In "A Man for All Seasons," Thomas Cromwell exclaims of St. Thomas Moore, "His silence is deafening all Europe" So too is Justice Clarence Thomas' silence apparently deafening the NY Times, which notes that Tuesday will mark five years since Thomas has spoken at oral arguments. The Grey Lady is somewhat critical of this silence, implying that Thomas might be failing to perform his duties (expect this line of reasoning to crop up at the next Common Cause rally as a justification for impeachment - before they offer to "lynch him" again)
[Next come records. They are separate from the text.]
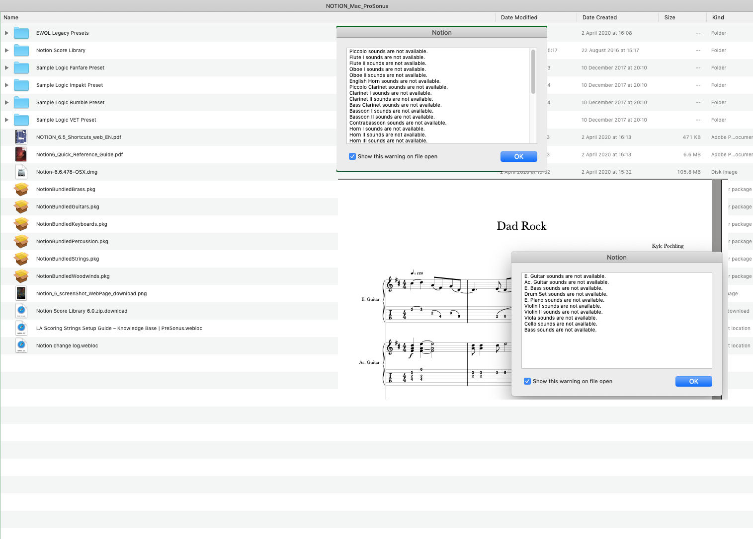Image resolution: width=753 pixels, height=539 pixels.
Task: Expand the EWQL Legacy Presets folder
Action: (6, 33)

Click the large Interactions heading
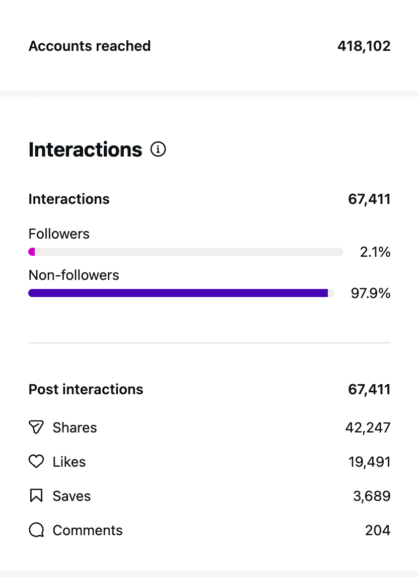(85, 150)
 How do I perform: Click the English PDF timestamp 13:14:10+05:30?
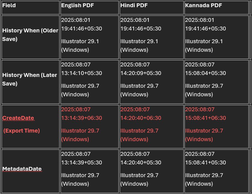pyautogui.click(x=81, y=73)
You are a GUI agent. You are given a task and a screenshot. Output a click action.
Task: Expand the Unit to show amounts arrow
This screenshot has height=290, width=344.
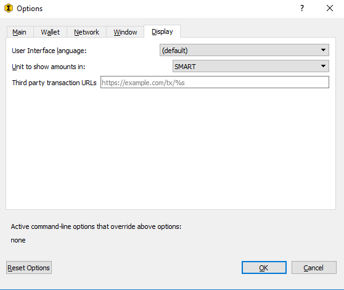pyautogui.click(x=323, y=66)
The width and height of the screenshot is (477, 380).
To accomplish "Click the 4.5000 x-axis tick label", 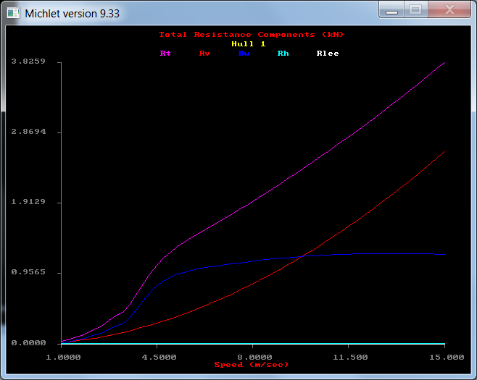I will (157, 357).
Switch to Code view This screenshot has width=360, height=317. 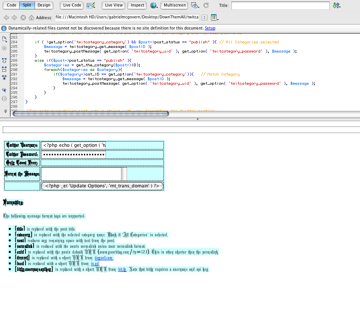pyautogui.click(x=12, y=5)
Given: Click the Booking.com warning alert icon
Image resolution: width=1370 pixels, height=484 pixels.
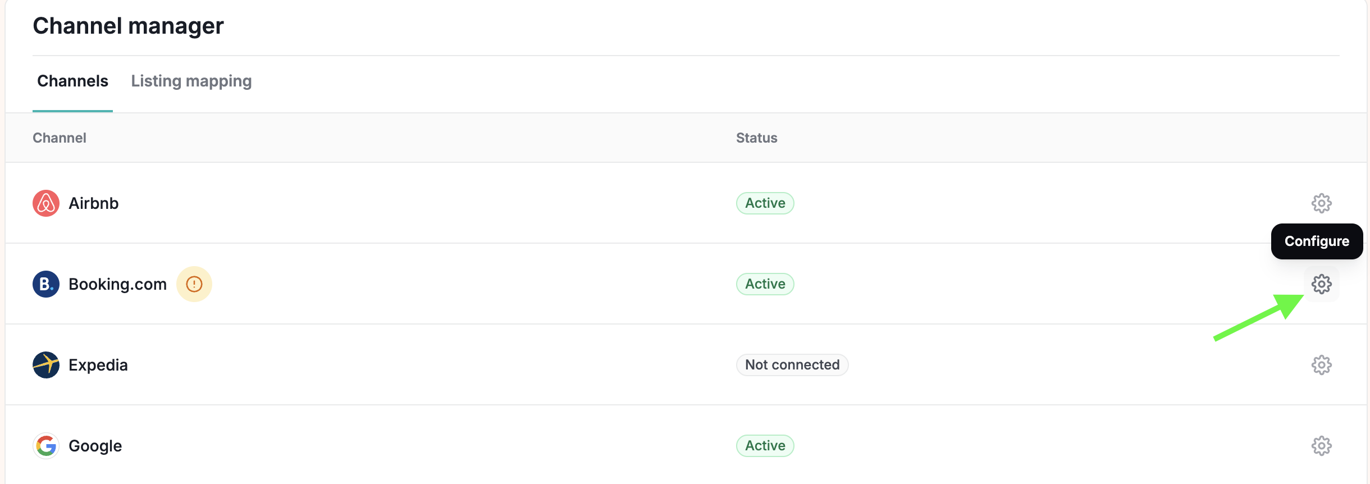Looking at the screenshot, I should pos(194,284).
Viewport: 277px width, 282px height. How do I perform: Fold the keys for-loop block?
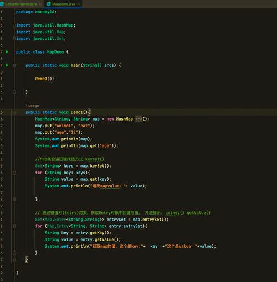click(14, 173)
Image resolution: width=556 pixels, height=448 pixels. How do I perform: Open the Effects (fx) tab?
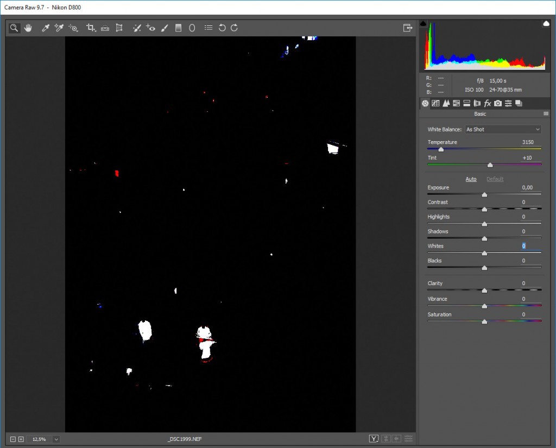click(x=488, y=103)
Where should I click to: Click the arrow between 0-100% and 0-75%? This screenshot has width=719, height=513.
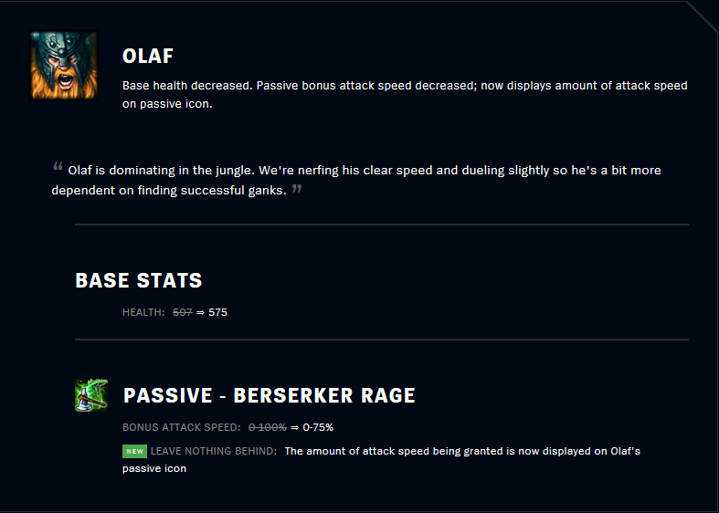[295, 427]
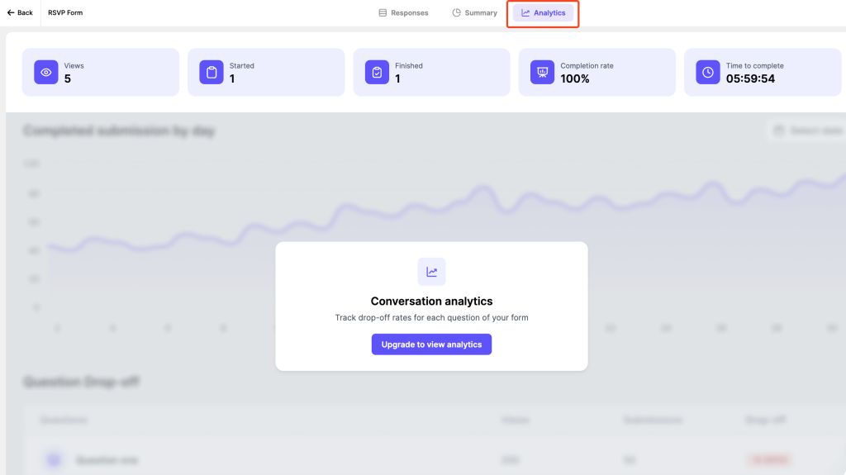The image size is (846, 475).
Task: Click the Finished clipboard-check icon
Action: coord(377,73)
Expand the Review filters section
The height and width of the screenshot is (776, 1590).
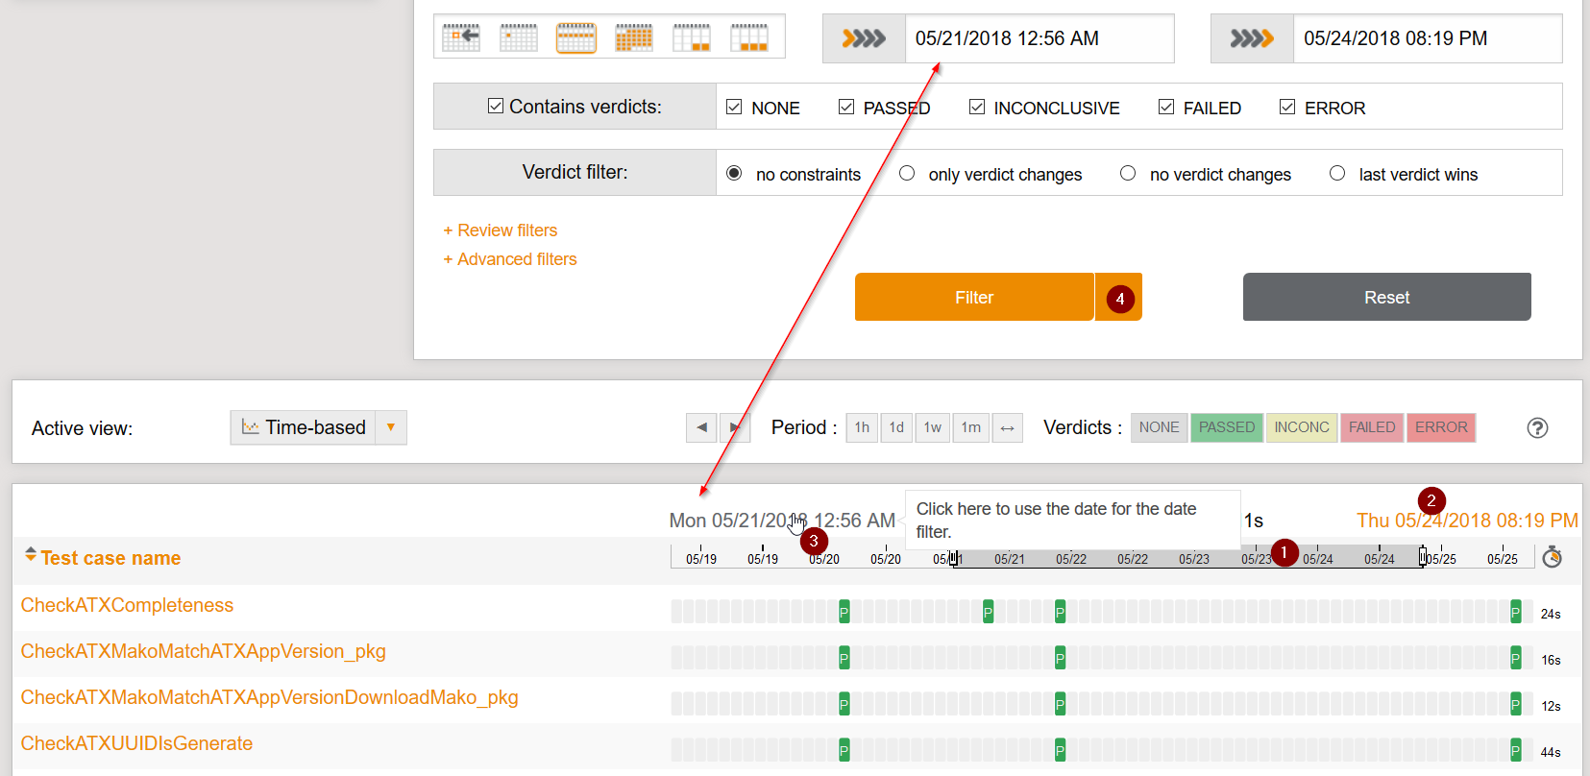click(500, 230)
I've had several opportunities to meet Thomas, and he was open and sincere about his reluctance to speak at these events. For the most part, they are merely oral reiterations of written briefs formerly submitted to the court. Further, the questions are often not aimed at the lawyers, but the other judges. I expect Thomas would reply that he respects his fellows well enough that his disagreements with them can be sufficiently expressed in his written opinions - to which they are free to join should they be so moved.

Yet it's interesting to note the stark contrast between Thomas and Scalia. The latter of the originalist stalwarts talks more than anyone else on the bench. But Scalia is Italian. God bless him, he'd fit right in at my family get-togethers - you gotta talk loud if you wanna get heard, and Scalia's always got something to say. (His jocularity also provokes more laughter than any other member of the court.) I assume he talks principally just so as not to get board. If only they served pasta, ciabatta and a little wine during orals, he'd probably quiet down a bit.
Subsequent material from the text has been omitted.